Now, when I followed the Montignac diet, I didn’t drink the grapefruit and orange juice at breakfast. I drank water and ate, say, two eggs with telemea cheese and lettuce salad. Or a slice of whole-grain bread with low-fat cheese and some steamed zucchini. Or a boiled chicken leg with a large tomato. Or boiled salted chickpeas (garbanzo beans) with a tomato. All these are valid breakfast choices, to my mind, but you have to have the juice as well. As I said elsewhere, I believe in combining protein, fats, and carbs.
That egg there is problematic, however. An egg is a complete meal on its own, having all the above nutrients, as well as vitamins (A, D, E, some B vitamins, and others) and minerals (calcium and magnesium, iron, phosphorus, zinc and selenium), but eggs also contain some 200 mg of cholesterol per yolk, which is two thirds of the maximum recommended daily intake. As you eat eggs in baked goods too, nutritionists recommend anything from an egg a day to only one or two eggs a week. Of course, the higher your cholesterol, the less eggs you should eat per week.

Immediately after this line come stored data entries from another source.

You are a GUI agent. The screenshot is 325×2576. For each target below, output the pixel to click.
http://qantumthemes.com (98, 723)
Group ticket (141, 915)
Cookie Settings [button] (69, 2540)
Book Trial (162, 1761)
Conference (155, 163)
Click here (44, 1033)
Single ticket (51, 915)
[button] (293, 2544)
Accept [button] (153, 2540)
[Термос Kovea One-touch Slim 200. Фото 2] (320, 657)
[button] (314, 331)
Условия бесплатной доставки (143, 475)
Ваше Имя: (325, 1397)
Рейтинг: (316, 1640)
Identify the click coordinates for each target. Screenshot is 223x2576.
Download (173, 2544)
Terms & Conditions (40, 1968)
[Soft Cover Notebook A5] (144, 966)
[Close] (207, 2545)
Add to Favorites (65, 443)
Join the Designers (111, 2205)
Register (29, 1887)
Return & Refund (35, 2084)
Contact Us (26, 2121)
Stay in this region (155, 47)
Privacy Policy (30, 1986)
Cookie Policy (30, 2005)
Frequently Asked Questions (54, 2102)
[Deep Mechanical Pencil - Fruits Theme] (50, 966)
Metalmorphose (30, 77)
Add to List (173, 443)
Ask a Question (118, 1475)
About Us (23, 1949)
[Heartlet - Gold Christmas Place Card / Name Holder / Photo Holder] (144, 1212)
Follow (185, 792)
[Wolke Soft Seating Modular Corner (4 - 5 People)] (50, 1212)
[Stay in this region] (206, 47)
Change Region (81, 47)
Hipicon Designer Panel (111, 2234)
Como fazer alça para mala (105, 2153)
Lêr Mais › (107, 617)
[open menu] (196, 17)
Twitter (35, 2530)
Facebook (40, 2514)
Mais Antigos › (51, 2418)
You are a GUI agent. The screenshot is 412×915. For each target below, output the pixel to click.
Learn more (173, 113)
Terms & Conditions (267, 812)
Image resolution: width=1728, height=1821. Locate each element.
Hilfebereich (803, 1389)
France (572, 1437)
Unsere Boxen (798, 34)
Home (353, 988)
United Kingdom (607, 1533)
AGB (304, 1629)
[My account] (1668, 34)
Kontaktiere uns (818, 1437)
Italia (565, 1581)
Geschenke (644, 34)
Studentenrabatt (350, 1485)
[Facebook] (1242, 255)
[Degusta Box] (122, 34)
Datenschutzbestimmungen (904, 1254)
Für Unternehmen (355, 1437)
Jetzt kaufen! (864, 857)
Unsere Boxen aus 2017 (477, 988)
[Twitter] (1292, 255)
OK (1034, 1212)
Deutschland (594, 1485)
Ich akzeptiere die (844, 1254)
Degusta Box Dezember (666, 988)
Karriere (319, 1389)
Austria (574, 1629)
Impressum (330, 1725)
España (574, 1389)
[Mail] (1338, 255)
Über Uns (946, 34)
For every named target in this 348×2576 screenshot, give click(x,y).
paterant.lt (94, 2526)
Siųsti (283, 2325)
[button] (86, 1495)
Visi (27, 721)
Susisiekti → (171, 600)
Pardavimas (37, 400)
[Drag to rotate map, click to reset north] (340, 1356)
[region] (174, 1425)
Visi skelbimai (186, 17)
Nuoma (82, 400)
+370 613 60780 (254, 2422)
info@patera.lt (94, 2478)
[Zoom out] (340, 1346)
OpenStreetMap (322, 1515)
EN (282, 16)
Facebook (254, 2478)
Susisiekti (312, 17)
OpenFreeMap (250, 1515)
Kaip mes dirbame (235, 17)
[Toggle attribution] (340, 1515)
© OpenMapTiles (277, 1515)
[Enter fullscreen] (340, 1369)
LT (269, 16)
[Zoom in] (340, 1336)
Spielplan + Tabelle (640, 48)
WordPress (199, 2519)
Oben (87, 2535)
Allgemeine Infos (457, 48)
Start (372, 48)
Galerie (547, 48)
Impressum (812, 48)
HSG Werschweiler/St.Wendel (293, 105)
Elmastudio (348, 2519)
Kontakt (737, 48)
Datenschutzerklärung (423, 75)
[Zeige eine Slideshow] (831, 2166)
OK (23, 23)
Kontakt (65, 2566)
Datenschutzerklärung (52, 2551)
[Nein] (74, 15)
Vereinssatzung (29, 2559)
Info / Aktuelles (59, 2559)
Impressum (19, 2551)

But, I think, there are ways to enjoy your eggs and their health benefits (including a reduced risk of age-related macular degeneration) as you lower your cholesterol with the help of oatmeal, eggplant (see an eggplant recipe here), grapefruit, avocado, and other foods. There’s a caveat regarding grapefruit: I could not have imagined grapefruit could hurt anyone, but reading more about its health benefits I found (see this article on grapefruit on WebMD, for instance) that it interacts with several medications, including some that lower your cholesterol, so ask your doctor before eating grapefruit.
Yes, this article was a bit all over the place, but I hope you found some useful nutritional breakfast information in it and some ideas for breakfast. The important thing is to eat a nutrient-filled breakfast. I think I’ll go for oatmeal with strawberries tomorrow. That’s a lot of fiber for you! The strawberries also provide you with lots of vitamin C (one cup contains more vitamin C than the recommended daily intake) and other antioxidants, which protect your immune system, as well as your heart and eyes.
Here’s to healthy breakfast combos!
(I’ll post an image of that oatmeal with strawberries soon for inspiration!)
P.S. Well, as it turns out I didn't go to shop for strawberries in time, so today I went for eggplant salad (spread) instead of that oatmeal.
More easy and healthy recipes, including breakfast ideas, to come!